WHAT TO DO: Extract the stretch of lines that starts at the line with "Select the 移動モード radio button" and ends at the last line of the data below. Give it exactly, without pictures.

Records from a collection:
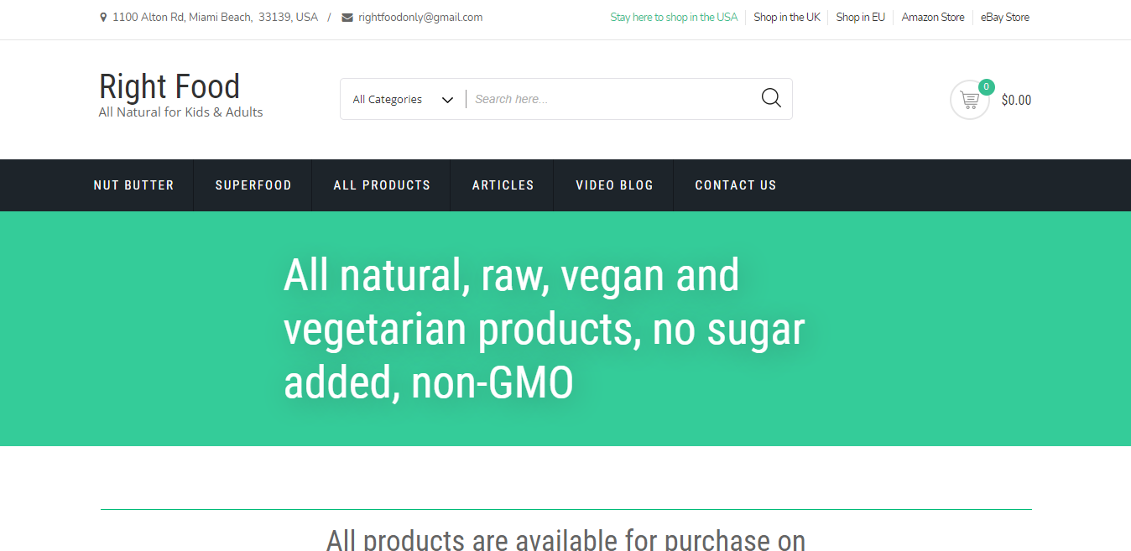The image size is (1131, 551).
Task: Go to All Products page
Action: pyautogui.click(x=382, y=185)
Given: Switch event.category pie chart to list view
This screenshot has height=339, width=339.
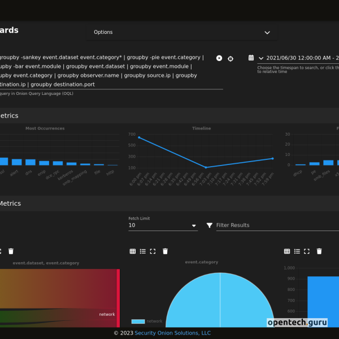Looking at the screenshot, I should coord(142,251).
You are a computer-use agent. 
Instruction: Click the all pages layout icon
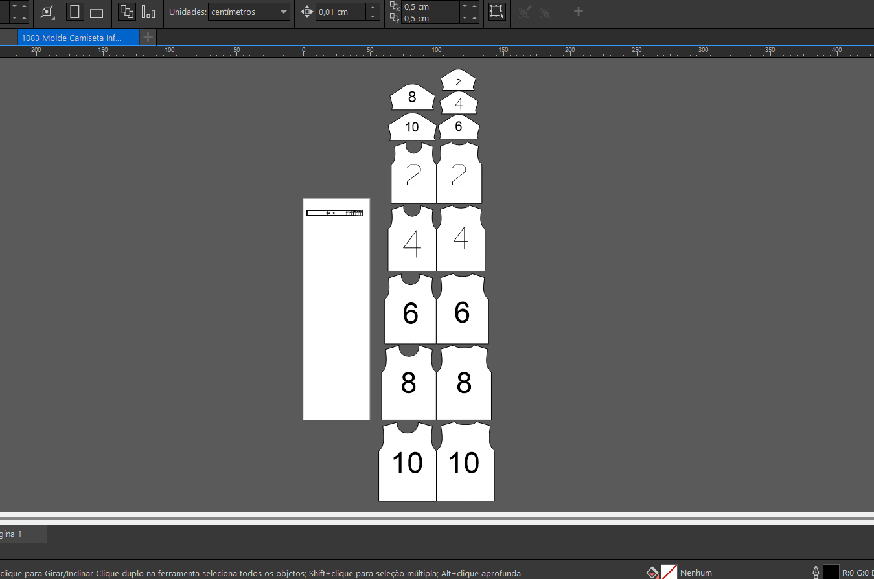(127, 12)
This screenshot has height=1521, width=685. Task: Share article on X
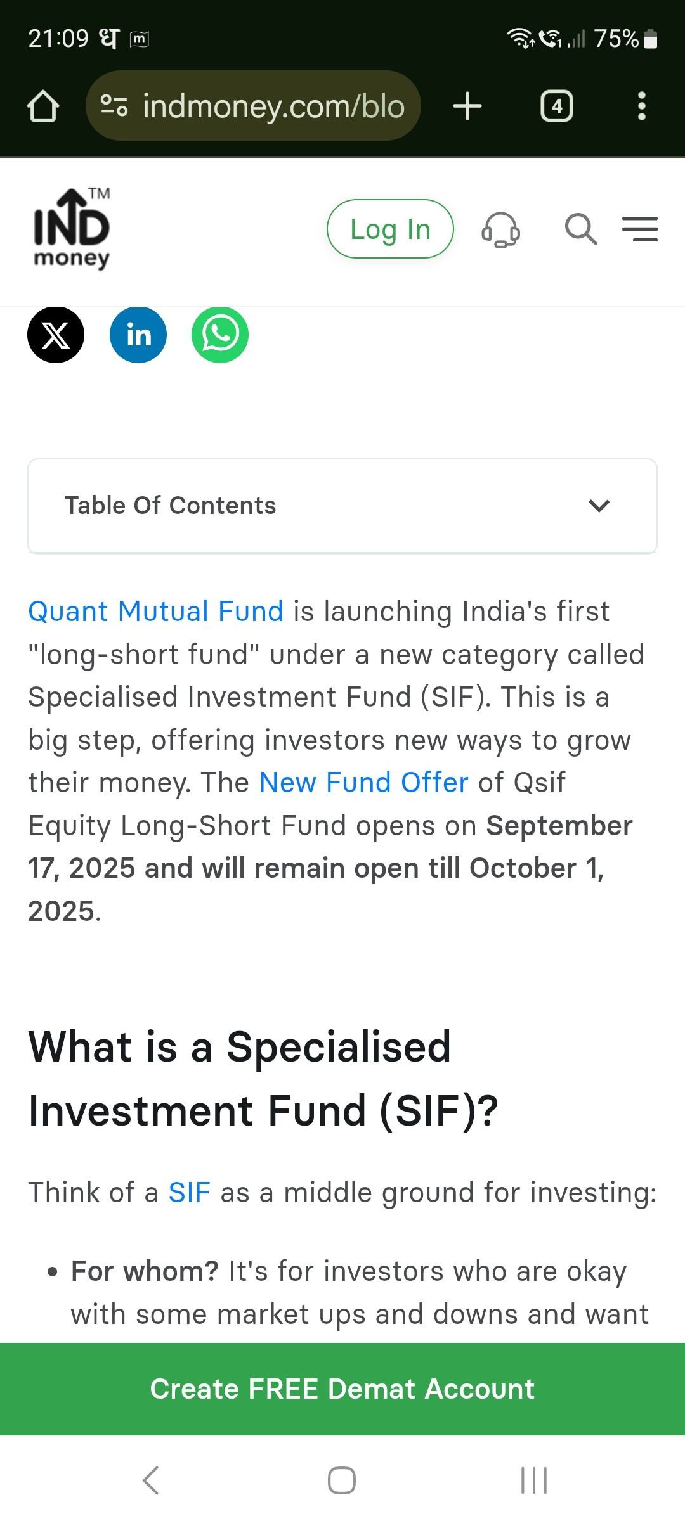coord(56,335)
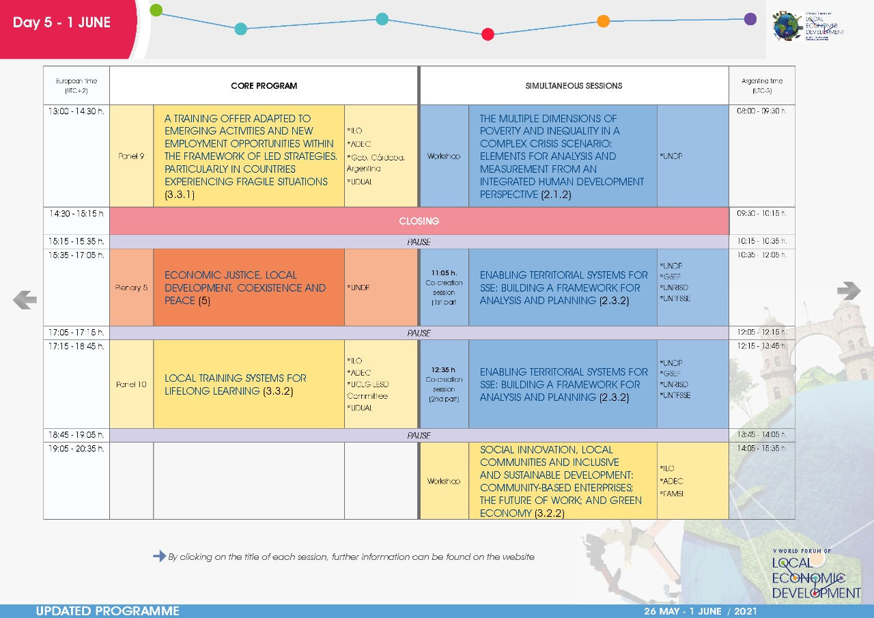The width and height of the screenshot is (874, 618).
Task: Click the forum logo in top-right corner
Action: (808, 27)
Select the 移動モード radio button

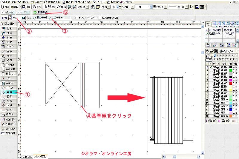(34, 18)
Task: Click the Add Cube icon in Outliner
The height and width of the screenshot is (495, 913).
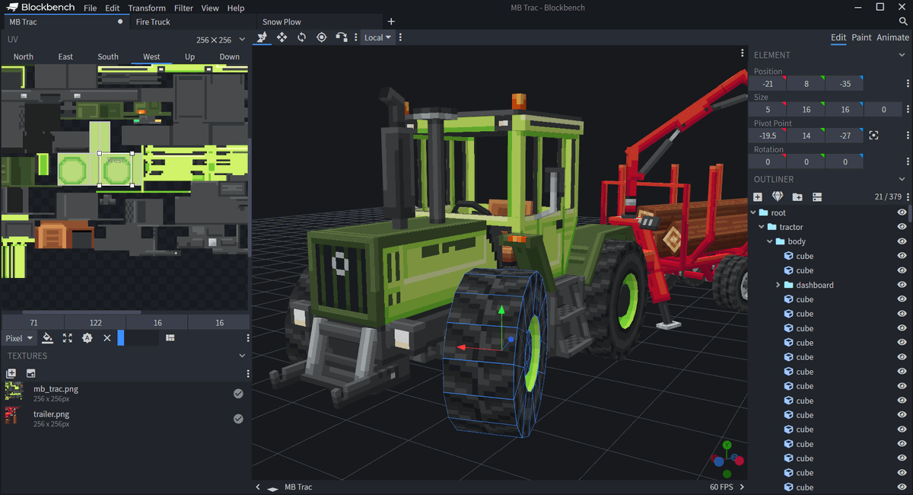Action: 758,197
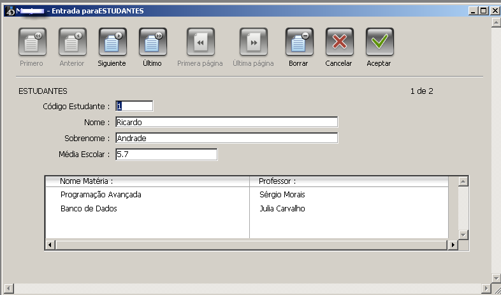501x295 pixels.
Task: Click the subject list scroll-right arrow
Action: (453, 245)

ANSWER FOR THIS EXERCISE:
Select the 移動モード radio button

(34, 18)
Task: Click the Add Cube icon in Outliner
The height and width of the screenshot is (495, 913).
Action: 758,197
501x295 pixels.
Task: Click the subject list scroll-right arrow
Action: (453, 245)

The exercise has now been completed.